Mix just until combined. Do not overmix.
Fill and bake: Divide the batter evenly among liners, about two-thirds full. Bake 16–19 minutes, or until the tops spring back and a toothpick comes out clean.
Cool in the pan 5 minutes, then transfer to a rack to cool completely.
Make the frosting: Beat the softened butter until creamy. Gradually add powdered sugar, 1 cup at a time, beating on low at first, then medium. Add vanilla, a pinch of salt, and 2 tablespoons cream.
Beat until fluffy, 2–3 minutes. Adjust texture with more sugar (thicker) or cream (softer).

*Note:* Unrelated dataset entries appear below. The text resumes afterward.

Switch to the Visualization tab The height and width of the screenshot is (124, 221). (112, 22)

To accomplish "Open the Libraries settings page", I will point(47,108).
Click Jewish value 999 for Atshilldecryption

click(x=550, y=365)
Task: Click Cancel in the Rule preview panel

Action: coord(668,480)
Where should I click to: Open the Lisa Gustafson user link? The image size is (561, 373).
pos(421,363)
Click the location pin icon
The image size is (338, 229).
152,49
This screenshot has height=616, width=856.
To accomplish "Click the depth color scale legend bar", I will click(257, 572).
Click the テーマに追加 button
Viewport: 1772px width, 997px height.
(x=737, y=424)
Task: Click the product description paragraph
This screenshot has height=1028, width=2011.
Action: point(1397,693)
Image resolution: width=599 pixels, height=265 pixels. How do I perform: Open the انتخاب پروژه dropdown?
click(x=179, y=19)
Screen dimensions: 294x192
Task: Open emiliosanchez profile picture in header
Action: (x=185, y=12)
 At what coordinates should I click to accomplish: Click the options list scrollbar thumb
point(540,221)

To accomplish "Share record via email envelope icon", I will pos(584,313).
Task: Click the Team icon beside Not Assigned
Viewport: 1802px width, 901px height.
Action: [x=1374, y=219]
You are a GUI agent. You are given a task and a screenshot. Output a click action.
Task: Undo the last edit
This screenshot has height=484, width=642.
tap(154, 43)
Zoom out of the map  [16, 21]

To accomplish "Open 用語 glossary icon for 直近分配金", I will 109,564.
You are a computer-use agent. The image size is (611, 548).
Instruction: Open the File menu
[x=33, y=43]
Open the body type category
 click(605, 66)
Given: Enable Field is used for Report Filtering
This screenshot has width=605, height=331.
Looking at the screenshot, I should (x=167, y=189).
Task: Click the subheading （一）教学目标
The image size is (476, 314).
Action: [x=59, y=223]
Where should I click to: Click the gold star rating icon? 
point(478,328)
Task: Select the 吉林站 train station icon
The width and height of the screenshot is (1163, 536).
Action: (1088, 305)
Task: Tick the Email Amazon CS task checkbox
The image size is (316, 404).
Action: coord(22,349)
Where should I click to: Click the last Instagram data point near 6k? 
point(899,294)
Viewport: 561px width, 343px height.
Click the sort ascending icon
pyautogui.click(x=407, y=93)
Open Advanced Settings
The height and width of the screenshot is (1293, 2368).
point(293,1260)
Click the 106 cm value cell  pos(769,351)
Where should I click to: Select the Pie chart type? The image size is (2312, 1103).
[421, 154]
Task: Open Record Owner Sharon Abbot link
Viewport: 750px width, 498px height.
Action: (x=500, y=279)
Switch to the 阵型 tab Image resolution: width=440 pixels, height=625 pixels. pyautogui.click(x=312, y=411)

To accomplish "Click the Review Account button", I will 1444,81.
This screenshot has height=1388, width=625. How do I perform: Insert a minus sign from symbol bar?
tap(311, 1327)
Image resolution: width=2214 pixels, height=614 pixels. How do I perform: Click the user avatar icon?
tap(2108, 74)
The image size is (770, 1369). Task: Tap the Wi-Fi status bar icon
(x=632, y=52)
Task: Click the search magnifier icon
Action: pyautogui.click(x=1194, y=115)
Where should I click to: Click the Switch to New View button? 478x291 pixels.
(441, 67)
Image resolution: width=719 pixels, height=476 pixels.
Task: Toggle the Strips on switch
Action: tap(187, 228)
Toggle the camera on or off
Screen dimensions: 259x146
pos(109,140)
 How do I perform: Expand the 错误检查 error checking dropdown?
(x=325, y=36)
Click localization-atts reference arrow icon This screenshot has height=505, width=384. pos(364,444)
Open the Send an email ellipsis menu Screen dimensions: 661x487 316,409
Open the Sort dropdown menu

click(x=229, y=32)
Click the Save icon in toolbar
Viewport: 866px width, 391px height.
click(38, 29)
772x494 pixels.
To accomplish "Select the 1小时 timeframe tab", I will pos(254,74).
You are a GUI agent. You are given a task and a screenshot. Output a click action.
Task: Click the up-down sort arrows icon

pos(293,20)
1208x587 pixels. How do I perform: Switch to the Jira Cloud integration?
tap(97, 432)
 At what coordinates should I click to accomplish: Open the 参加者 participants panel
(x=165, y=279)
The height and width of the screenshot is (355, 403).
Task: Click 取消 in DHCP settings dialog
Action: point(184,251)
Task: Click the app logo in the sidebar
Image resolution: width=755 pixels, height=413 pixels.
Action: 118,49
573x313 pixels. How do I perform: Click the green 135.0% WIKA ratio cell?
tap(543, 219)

Tint the frosting: Add yellow gel food coloring a little at a time until you reach a bright, bee-like yellow. Gel color keeps the frosting thick and vibrant.
Frost the cupcakes: Transfer frosting to a piping bag fitted with a large round or star tip.
Pipe a generous swirl on each cooled cupcake. You can also spread with an offset spatula for a rustic look.
Add the bees: Create a small oval “bee body” on top of each cupcake using a dome of yellow frosting or a dollop piped separately. Press in two mini chocolate chips for eyes.
Use a small piping bag of melted chocolate (cooled slightly) to draw 2–3 thin stripes across each bee.
Finish with wings: Gently press two almond slices into the frosting on top of each bee to form wings. If serving to nut-free guests, use white chocolate chips cut in half or small fondant teardrops.
Set and serve: Chill the decorated cupcakes for 10–15 minutes to set the chocolate stripes, then serve at room temperature for the best texture.